Here's a rundown of what's likely in store for the next two months.
If It's Tuesday, It Must Be the Nuclear Posture Review: On Tuesday, April 6, we will likely have the release -- on-line and unclassified -- of the Nuclear Posture Review. This is the document that gives the President options for setting U.S. nuclear policy for the next 5-10 years. This will be the "narrative" that ties together all the policies. Look to see of Obama keeps his repeated pledge that the review will reduce the role of nuclear weapons and pave the way for deep reductions. Will it be policy transformation or Bush Lite? Early adopters should go to the Department of Defense's site for the posture review on Tuesday.
START: On Thursday, April 8, back in Prague, the President will join Russian President Dmitry Medvedev to sign the New START treaty. This follow-on treaty to the 1991 START treaty will verifiably limit U.S. and Russian strategic forces to levels not seen since the Eisenhower and Kennedy administrations. The treaty will be sent to the Senate and Russian Duma for hearings by late spring. The treaty is so clearly in U.S. national security interests that the Senate will likely consent to ratification by a big margin. But nuclear reactionaries and political foes will be manning the barricades to make this a bruising fight.
Nuclear Security Summit: On April 12-13 in Washington, Obama will convene 44 heads of state -- now including Chinese President Hu Jintao -- to pledge (in varying degrees) to secure nuclear weapons materials worldwide within four years. If they follow through, this strategy could effectively prevent nuclear terrorism by stopping radicals from getting the one part of the bomb they cannot make themselves. Never have so many leaders gathered on nuclear policy -- or in Washington. Can Obama get strong commitments? Will it be a bland communiqué or real joint action? Either way, don't drive to work in Washington those two days.
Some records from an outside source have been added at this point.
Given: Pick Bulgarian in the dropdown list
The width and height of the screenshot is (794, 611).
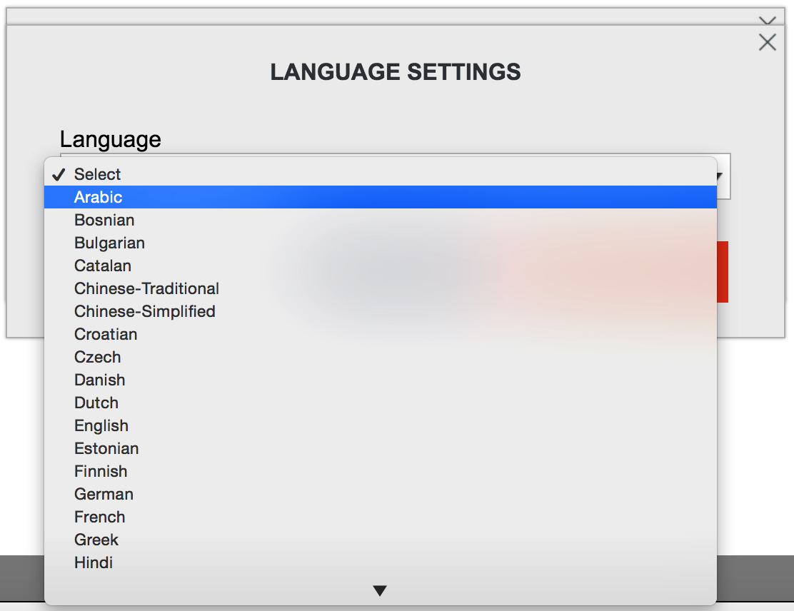Looking at the screenshot, I should pyautogui.click(x=381, y=243).
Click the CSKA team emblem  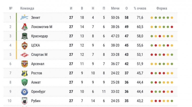(25, 45)
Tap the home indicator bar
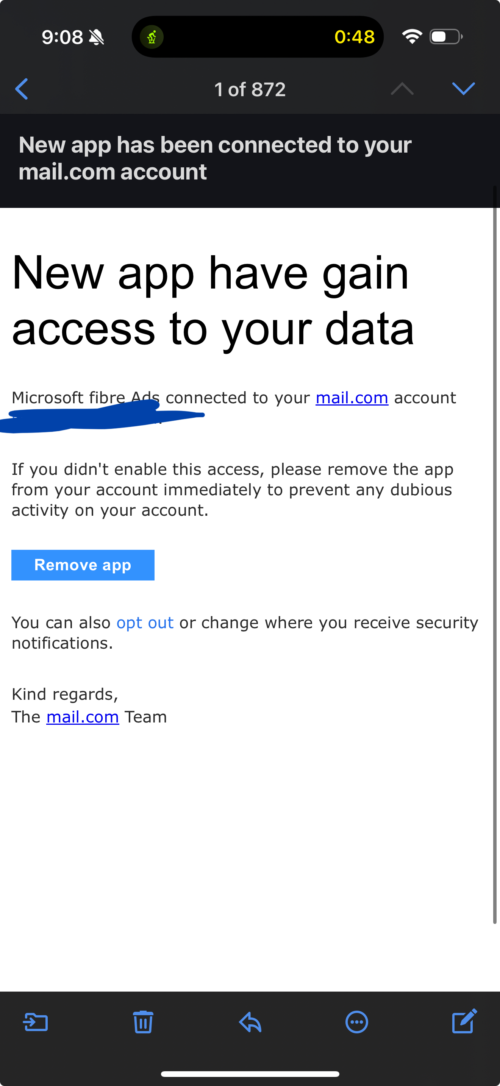 point(250,1074)
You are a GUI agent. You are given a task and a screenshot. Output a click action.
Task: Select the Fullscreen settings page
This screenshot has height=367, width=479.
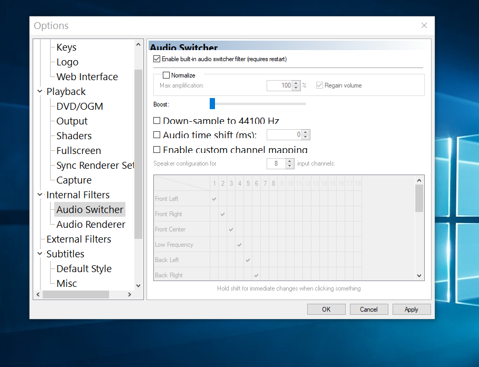[79, 150]
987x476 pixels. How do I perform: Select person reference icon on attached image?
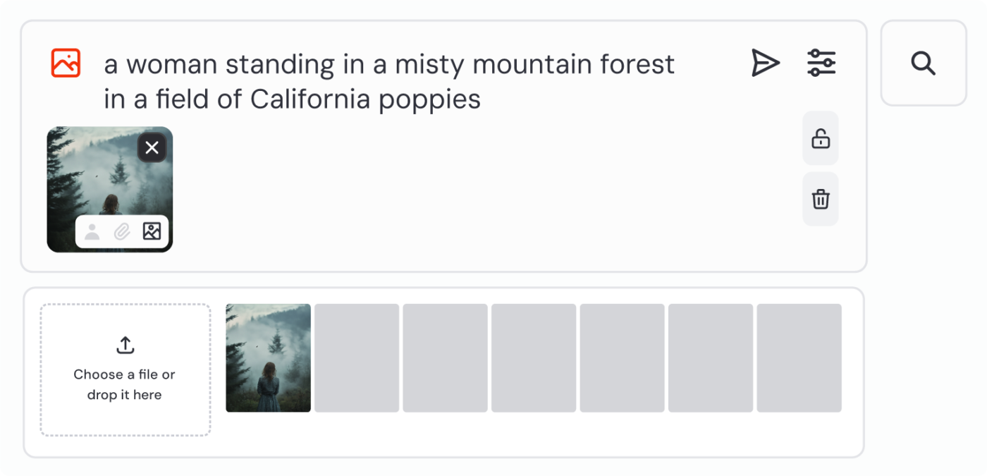pos(92,231)
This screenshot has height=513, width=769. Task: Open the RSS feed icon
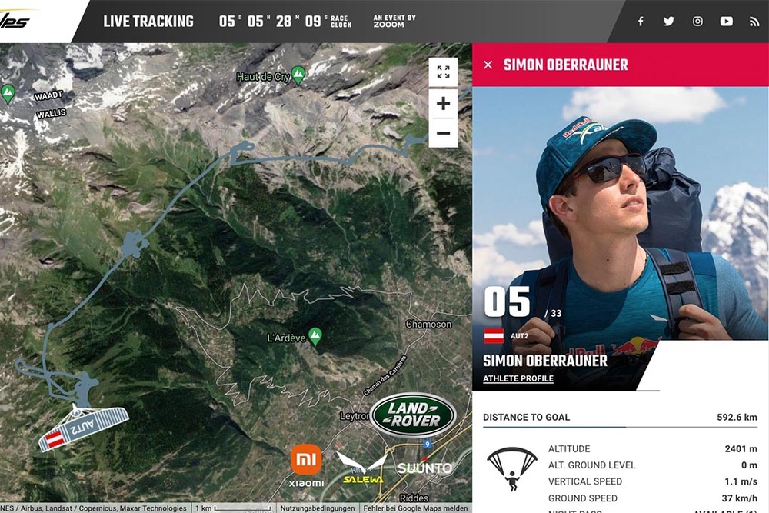tap(754, 22)
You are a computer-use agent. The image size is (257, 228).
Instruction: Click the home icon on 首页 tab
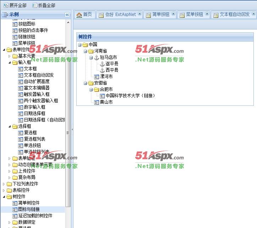[x=79, y=15]
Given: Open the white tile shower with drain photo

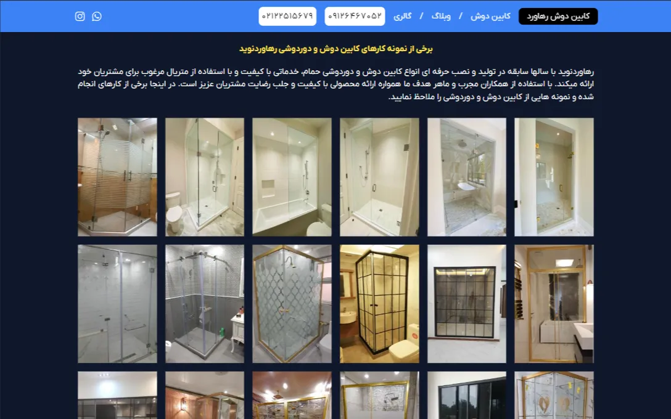Looking at the screenshot, I should coord(117,304).
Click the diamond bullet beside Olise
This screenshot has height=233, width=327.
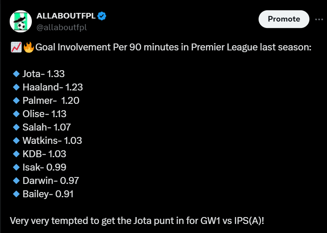[16, 114]
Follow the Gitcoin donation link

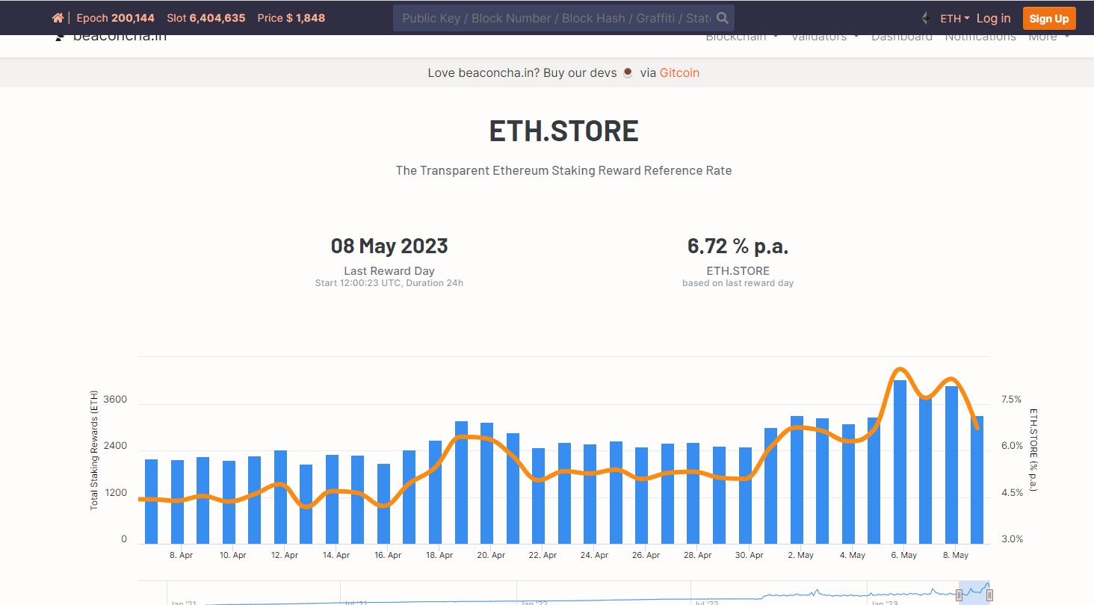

NPT Review Conference: From May 5-28, the 189 member states to the Nonproliferation Treaty will gather at the UN to review the performance of the treaty and discuss ways to strengthen their commitments to disarmament and stopping the spread of nuclear weapons. Can states build a consensus for making it harder for nations to get nuclear weapons and easier for those that have them to give them up?
Banning the Bang: The delay in negotiating New START has made it very difficult to get Senate agreement on the nuclear test ban treaty this year. That treaty -- signed by President Clinton and 181 other states -- would make it harder for states to acquire nuclear weapons and for existing nuclear powers to make deadlier warheads. Before the treaty and its strong verifications tools can take full effect, the Senate needs to ratify it and several key nations need to be brought on board.
Two coming reports should strengthen the argument for the Comprehensive Test Ban Treaty. The first study, by the National Academy of Sciences, will analyze the United States' ability to maintain the existing nuclear arsenal without testing and assess the treaty's verifiability. The second, a National Intelligence Estimate will also update analysis on the treaty's verification tools. Consideration of the treaty is now likely delayed until 2011. Will key Republican Senators come out in support this year?
Nuclear Plays & Strategic Victories
Have no illusion. The administration's nuclear security agenda faces a long, difficult fight. Succeeding with any one issue requires the administration to overcome resistance from the bureaucracies, uncooperative international partners, and stiff opposition on Capital Hill.
The administration will have to drive its policies and manage a dysfunctional Senate. By August, midterm elections heat up and all of Washington takes a long timeout, ending serious policy development.
There will be successes and setbacks throughout this process. However, the tide may be turning in favor of transformation. The key strength of Obama's policy is that it is not really his idea -- the vision of the peace and security of a world without nuclear weapons and the practical steps for advancing towards that goal now enjoy broad, bipartisan consensus.
As former Secretary of State Colin Powell said in the new movie Nuclear Tipping Point, "This is the moment when we have to move forward, and all of us come together, to reduce the number of nuclear weapons and then eliminate them from the face of the earth."